Source document:

+ + + + +

Roots run deep between Williams Security and the Williamstown Police Department (WPD). While Security traditionally concerns itself with student safety and the WPD with law enforcement, the two departments must team up when these interests overlap. The past couple of weeks, which saw one Williams student charged with credit card fraud, two reports of sexual assault on campus and an incident on Stetson Rd. which resulted in one student charged with destruction of property and another with indecent exposure, provide good case studies for the interaction between Security and the WPD when crimes may have been committed involving the College community.
In the recent case of a student charged with credit card fraud, the flow of information went both ways. When officials from a credit card company called Security with their suspicions that a student on the Williams campus was using stolen information to make purchases, Security immediately informed the WPD. After three weeks of investigation, the WPD had built enough of a case to obtain a search warrant for the student’s room. According to Dave Boyer, associate director of Security, the WPD called Security a few hours before they intended to serve the warrant.
That’s when Security took over. With its database containing information on classes, sports practices and housing, not to mention recent keycard swipes, Security is able to track students’ movements around campus and estimate, although without a high degree of certainty, where any given student will be at any given time. According to Boyer, on the rare occasion that an outside law enforcement agency must serve a student with a legal document, Security works with that agency to make the time the document is served in “the least embarrassing [manner] possible.” In other words, students won’t get their subpoenas served in Psych 101 or out on Baxter Lawn, or in any other large group situation.
The student charged with credit card fraud was met by a member of Security on the evening of April 1 and brought to a private location where the search warrant was served by officers of the WPD. In this case, Security had tried to balance its responsibility for the welfare of students with its need to cooperate with the WPD.
“We have an obligation to work with [law enforcement] agencies, but we also have students’ best interests in mind,” said Boyer.
In the recent case of a reported sexual assault on the Williams campus in the early morning of April 13, Security was again notified before the WPD. The alleged victim was taken to North Adams Regional Hospital (NARH) to have a rape kit prepared, and Security notified the WPD of the previous day’s events at 6:20 a.m. on the morning of April 14, approximately 25 minutes after NARH had called the WPD to tell them the same thing.

+ + + + +

Complete the following:
#1 Answer these about the text on Williams Security and the WPD:
(a) How long did the WPD investigate before it had enough of a case for a search warrant?
(b) On what date was the student charged with credit card fraud met by a member of Security?
(c) To which hospital was the alleged victim of the April 13 reported sexual assault taken?
#2 Copy out the text on Williams Security and the WPD word for word, from "In the recent case of a student" up to and including "serve the warrant.".

Stored entries:
+ + + + +

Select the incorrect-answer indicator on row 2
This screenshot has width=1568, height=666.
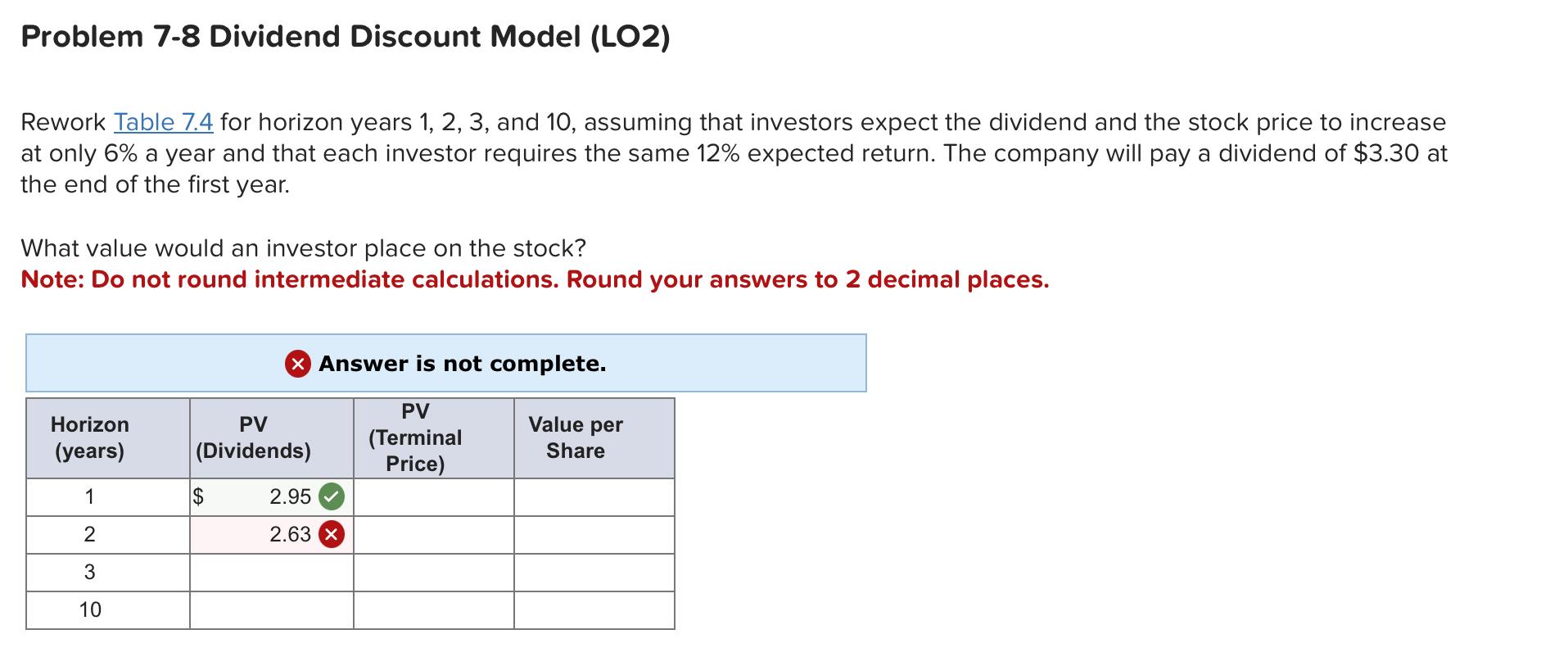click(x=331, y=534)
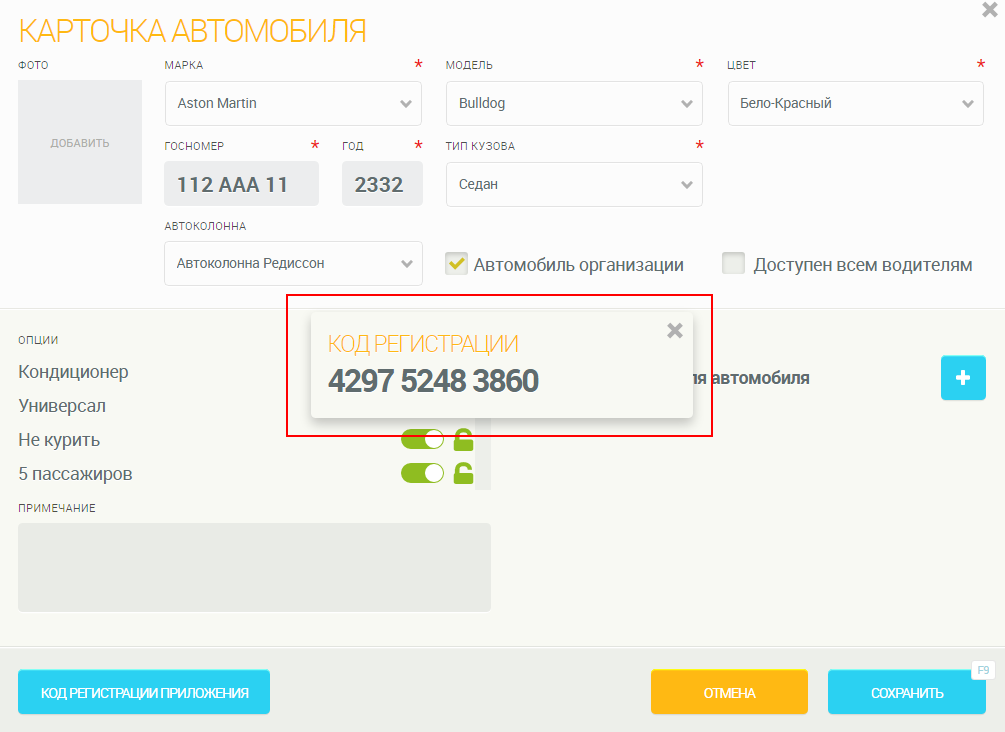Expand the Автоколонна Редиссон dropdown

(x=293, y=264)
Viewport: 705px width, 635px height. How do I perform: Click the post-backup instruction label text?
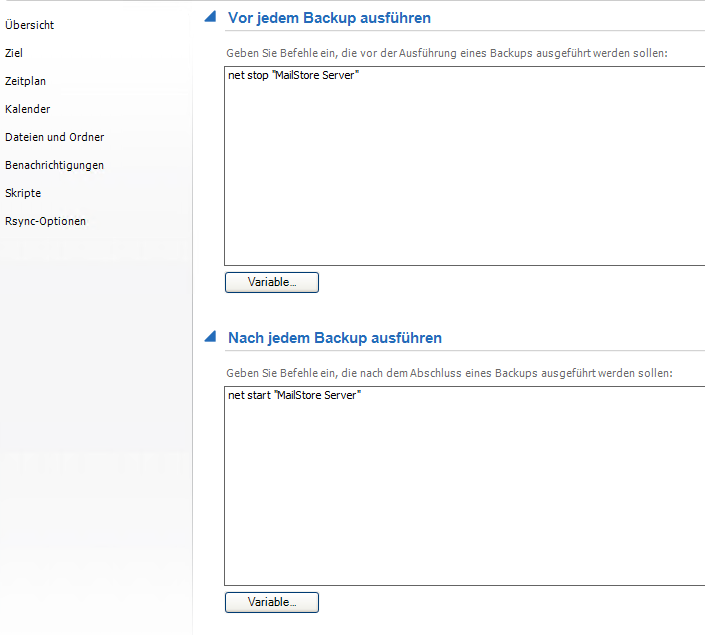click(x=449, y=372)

+ + + + +

Responses to the exercise:
#1
(a) Three weeks
(b) April 1
(c) North Adams Regional Hospital (NARH)

#2
In the recent case of a student charged with credit card fraud, the flow of information went both ways. When officials from a credit card company called Security with their suspicions that a student on the Williams campus was using stolen information to make purchases, Security immediately informed the WPD. After three weeks of investigation, the WPD had built enough of a case to obtain a search warrant for the student’s room. According to Dave Boyer, associate director of Security, the WPD called Security a few hours before they intended to serve the warrant.